Galati, Pino, ex parlamentare e Sottosegretario alle Attività produttive, era una figura ingombrante e il suo 2018 fu un anno orribile: candidato al Senato con Noi per l’Italia Udc, non fu eletto; archiviata la sua posizione dalla Dda di Reggio Calabria nell’ambito del maxi-procedimento “Alchemia”, fu coinvolto nell’indagine sulla sua fondazione, Calabresi nel mondo, qualche mese dopo finì ai domiciliari nel contesto di un’altra inchiesta della Dda di Catanzaro, “Quinta bolgia”, ma due anni, nel 2020, dopo sarebbe stato prosciolto. E dire che Pittelli e Galati avevano anche condiviso la sventura giudiziaria delle inchieste istruite dall’allora pm di Catanzaro e attuale sindaco di Napoli, Luigi De Magistris, dalla quale uscirono entrambi lindi.
Fine carriera al Csm?
Il secondo punto chiave della conversazione tra Pittelli e Gargani riguarda invece l’ambizione del penalista catanzarese: «Senti… rifletti… rifletti su una cosa che a me piacerebbe molto, Peppino… Siccome penso che Lorenzo (Cesa, nda) ce l’abbia uno spazio, non sia… non abbia tanti giuristi da poter collocare… A me piacerebbe chiudere la carriera col Csm…». E Gargani: «Eh… Eh… Figurati, sarei felice di poterti mandare… E facciamolo questo… Tra l’altro glielo diciamo, così cominciamo a…».
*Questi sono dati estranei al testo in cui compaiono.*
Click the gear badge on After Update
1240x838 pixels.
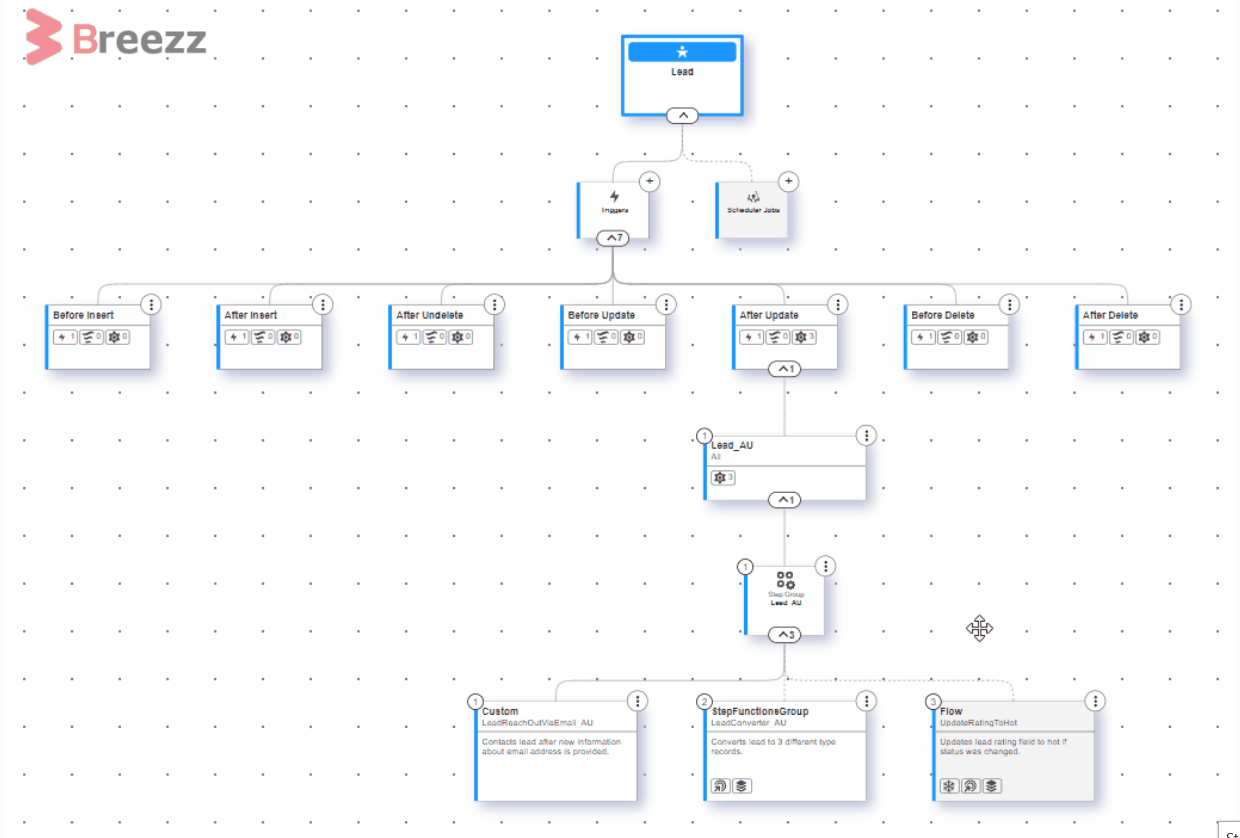[x=805, y=337]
«Secondo te, te la dà Berlusconi?»
La chiamata si chiude, pochi minuti e Giancarlo Pittelli chiama Lorenzo Cesa. I due hanno grande confidenza: «Una sola cosa ti volevo dire – esordisce l’ex parlamentare di Forza Italia – che io di te mi fido, perché con me sei sempre stato un galantuomo e io lo stesso con te…». «Vero», la replica del leader Udc. E Pittelli diretto: «Hai preso impegni con qualcuno per il Csm, tu?». Cesa: «No! C’è Marotta che mi sta ricercando ma non me ne fotte nulla, scusami…». E più avanti, sempre Cesa: «No… perché se noi andiamo bene, una roba a noi ce la danno…». Pittelli: «Siccome ne ho parlato con Peppino di questa storia del Csm… Penso di essere titolato». E Cesa: «Si, ma oh! Magari… Eh… Eh… Te lo dico io per primo… magari». Pittelli: Ma te la dà? Secondo te, te la dà Berlusconi?». E Cesa: «Secondo me, se la tratto… su quattro… uno… eh!».
Ecco poi com’è finita
Acquisito l’esito delle elezioni che si sarebbero celebrate il mese dopo, infatti, il Parlamento avrebbe dovuto votare gli otto componenti laici designati a completare il Consiglio superiore della magistratura. Il trionfo dei Cinquestelle e la dirompente affermazione della Lega nel centrodestra, avrebbe poi dato vita all’anomala alleanza gialloverde al governo. Così nel luglio del 2018 le camere in seduta comune votarono i magnifici otto destinati all’organo di autogoverno della magistratura: tre indicati dal Movimento 5 Stelle (Alberto Maria Benedetti, Filippo Donati ed il docente universitario calabrese Fulvio Gigliotti); due dalla Lega (Emanuele Basile e Stefano Cavanna); tre le opposizioni (Michele Cerabona e Alessio Lanzi, per Forza Italia, Davide Ermini per il Pd).
I calcoli di Cesa
Cesa aveva fatto bene i calcoli, ma non del tutto. Quattro sarebbero stati i laici del Csm spettanti al centrodestra, ma Lega e Forza Italia (soprattutto, malgrado il magro risultati delle elezioni), avrebbero cannibalizzato la spartizione. Niente spazio, però, all’Udc, complice un risultato elettorale al di sotto delle aspettative, malgrado anche Pittelli avesse rassicurato Cesa: «Io ti darò una grossa mano… Tu vai bene sicuro!».